Gas wird auf dem Weg zu 100% Erneuerbaren Energien der konventionelle Energieträger sein, von dem wir noch am längsten abhängig sein werden. Doch welche ökologischen, politischen und wirtschaftlichen Bedingungen sind damit verbunden? Diese Frage diskutierten Marieluise Beck (Russlandexpertin und MdB), Dr. Anne Schierenbeck (energie- und klimaschutzpolitische Sprecherin der Grünen Fraktion in der Bremischen Bürgerschaft) und Dr. Heiko Pleines (Forschungsstelle Osteuropa, Universität Bremen) gestern Abend im gut besuchten Café Ambiente.
Anne Schierenbeck machte deutlich, dass wir auch in Bremen weiterhin auf Gas angewiesen sein werden. Erdgas gelte als eine vergleichsweise umweltfreundliche Brückenenergie. Seitdem der Gaspreis nicht mehr an den für Öl gekoppelt sei, spreche auch aus finanzieller Sicht viel für Gas für Stromerzeugung, Antriebe und Heizung. Der Bau eines neuen Gas- und Dampfkraftwerks durch die swb sei deshalb ein wichtiger Schritt, auch vor dem Hintergrund, dass die alten Kohle- und Gaskraftwerke in Bremen in die Jahre gekommen seien und abgeschaltet werden müssten.
Doch woher kommt unser Gas und zu welchen Bedingungen kaufen wir es ein?

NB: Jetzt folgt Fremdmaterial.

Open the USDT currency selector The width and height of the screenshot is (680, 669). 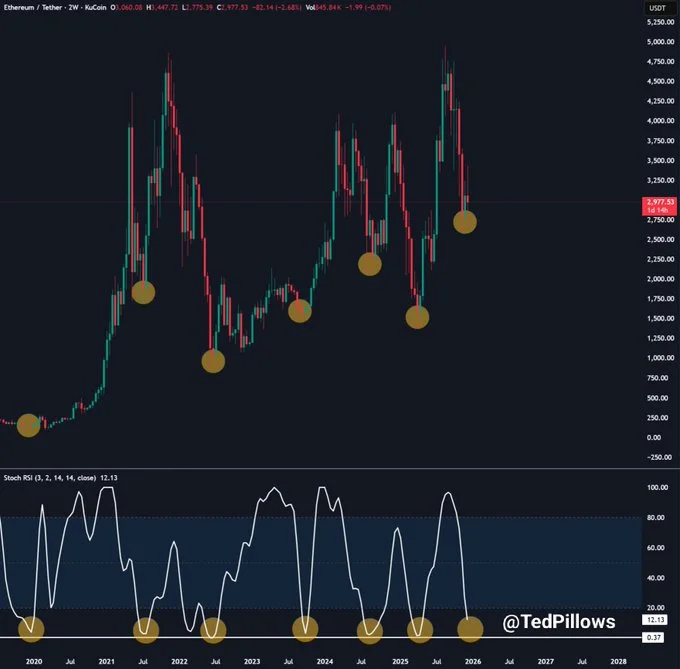point(657,8)
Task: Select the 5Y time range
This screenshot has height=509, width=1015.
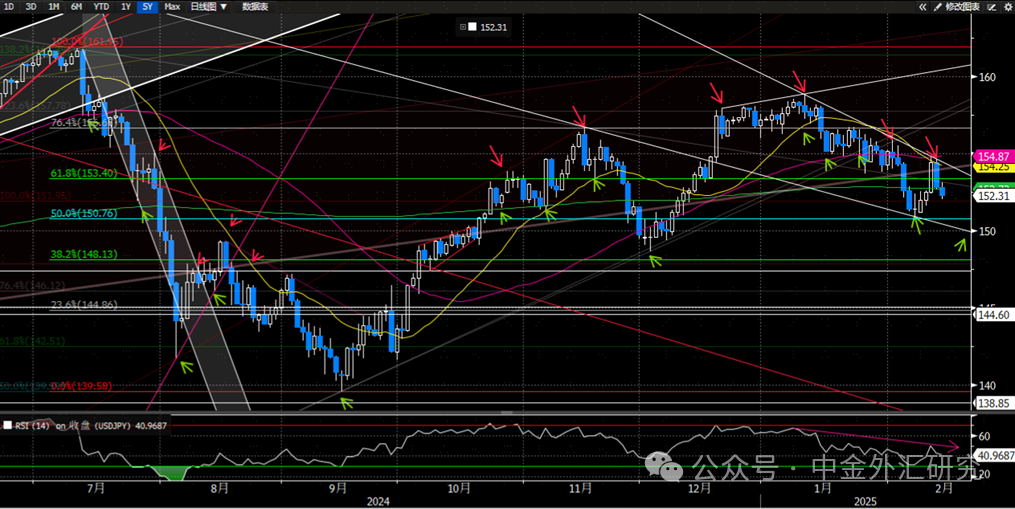Action: [147, 7]
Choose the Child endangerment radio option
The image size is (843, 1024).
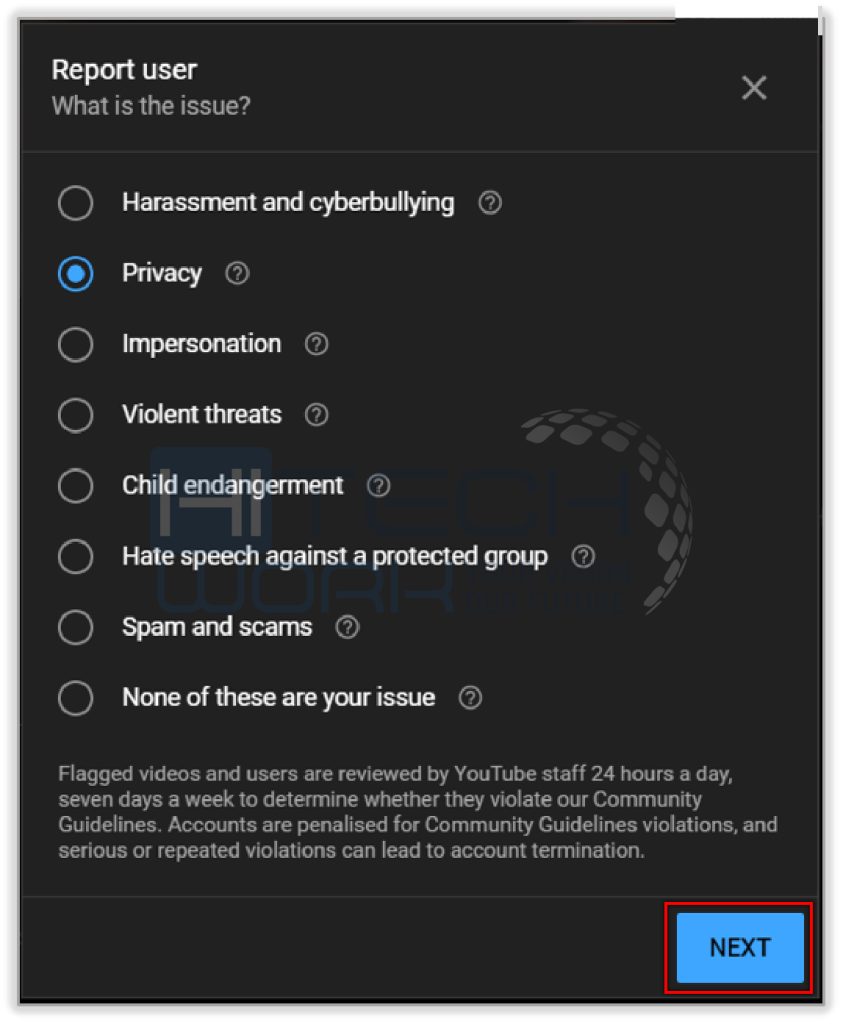[x=76, y=485]
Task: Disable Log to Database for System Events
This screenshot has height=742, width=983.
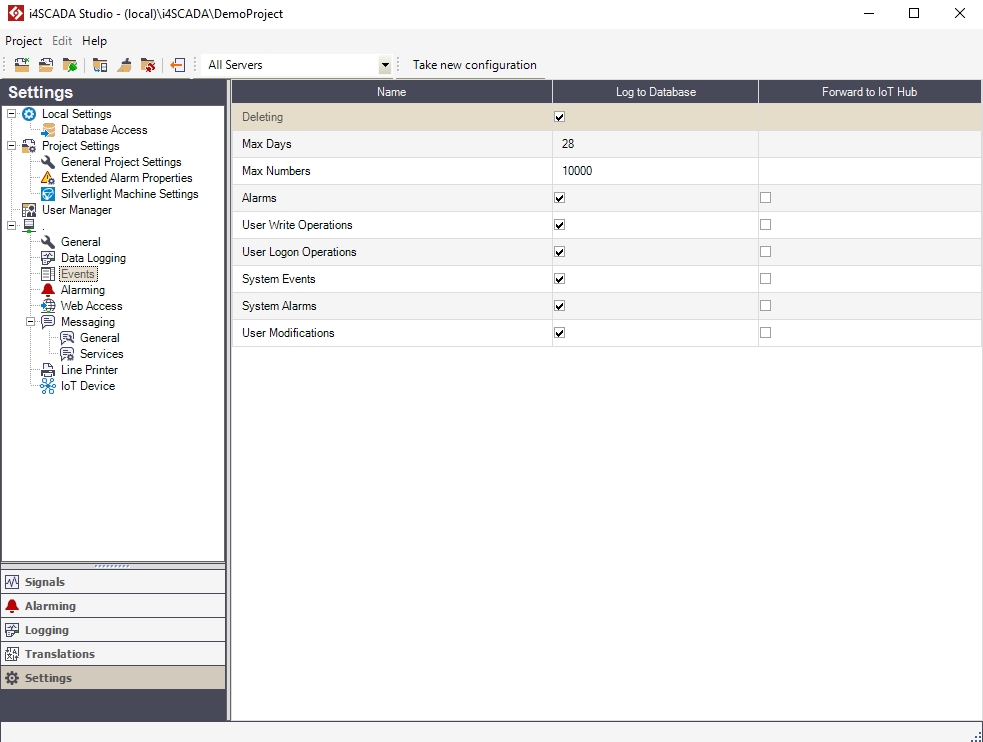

Deutschland bezieht heute 41% seiner Gaslieferungen aus Russland. Hinter diesen Lieferungen steckt vor allem der mächtige Staatskonzern Gazprom. Da dieses Unternehmen dem russischen Staat unter anderem als Instrument zur Durchsetzung internationaler Interessen dient, sorgen sich viele um eine zu große Abhängigkeit von Russland. Dr. Heiko Pleines, machte aber deutlich, dass das befürchtete Abhängigkeitsverhältnis zu Russland ein gegenseitiges sei. Russland könne nur entlang seiner Pipelines liefern und sei folglich abhängig davon, dass EU-Staaten russisches Erdgas importieren und nicht zu stark auf Alternativen wie Flüssig- und Schiefergas auf dem sogenannten 'Spot-Markt' zurückgreifen. Für die EU-Länder sei diese alternative Form der Gasbeschaffung attraktiv, da sie nicht mit langfristigen Lieferverträgen verbunden ist. Leider seien Flüssig- und insbesondere Schiefergas jedoch aus ökologischer Sicht sehr problematisch.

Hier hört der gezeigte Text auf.